> [Stored records]
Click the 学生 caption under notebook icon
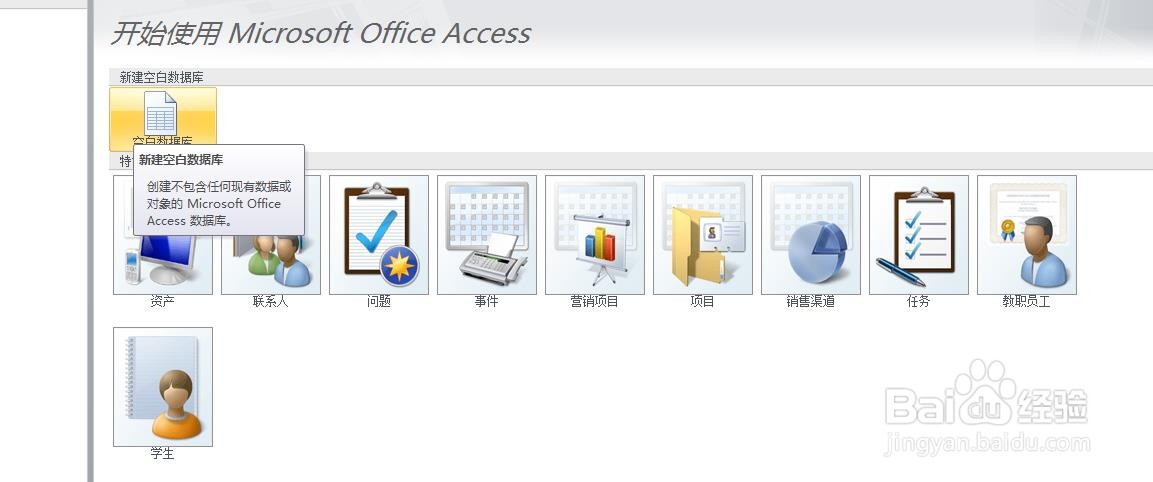click(x=163, y=453)
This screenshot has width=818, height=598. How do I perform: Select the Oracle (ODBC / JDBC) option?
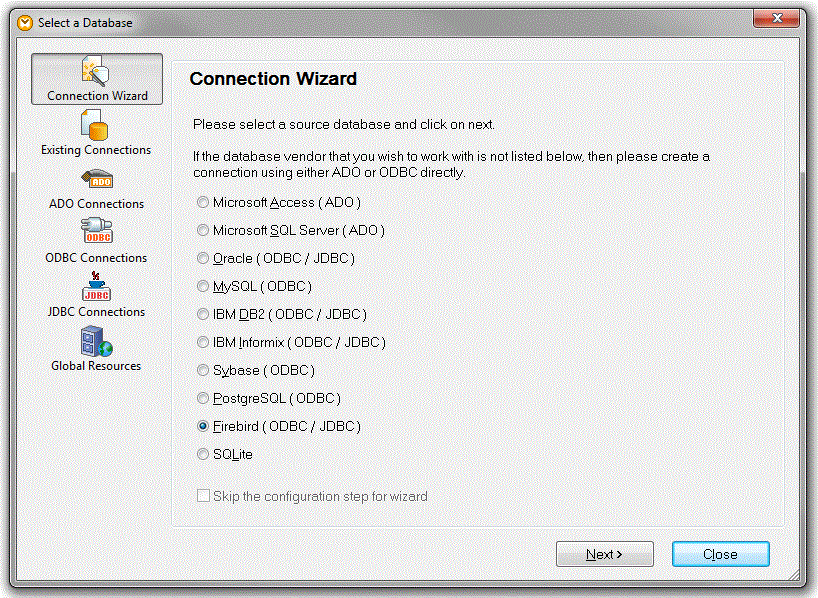(x=203, y=258)
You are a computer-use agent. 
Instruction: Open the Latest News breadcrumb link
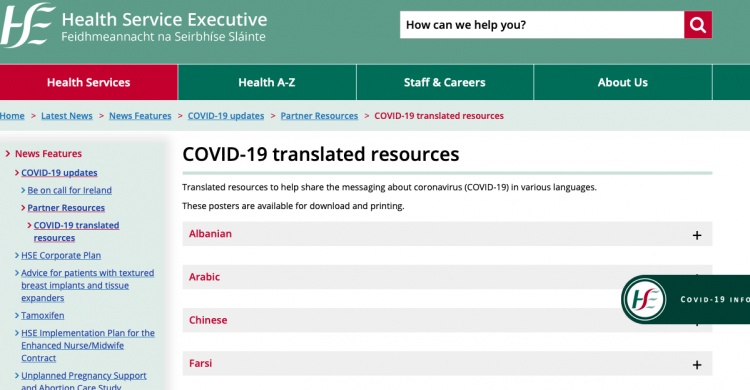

> [TASK STATEMENT] Copy out every entry exactly as written, but not the pictures.

> [OUTPUT]
Click the 学生 caption under notebook icon
click(x=163, y=453)
This screenshot has width=818, height=598. How do I perform: Select the Oracle (ODBC / JDBC) option?
(x=203, y=258)
You are a computer-use agent. 
Instruction: Open the Latest News breadcrumb link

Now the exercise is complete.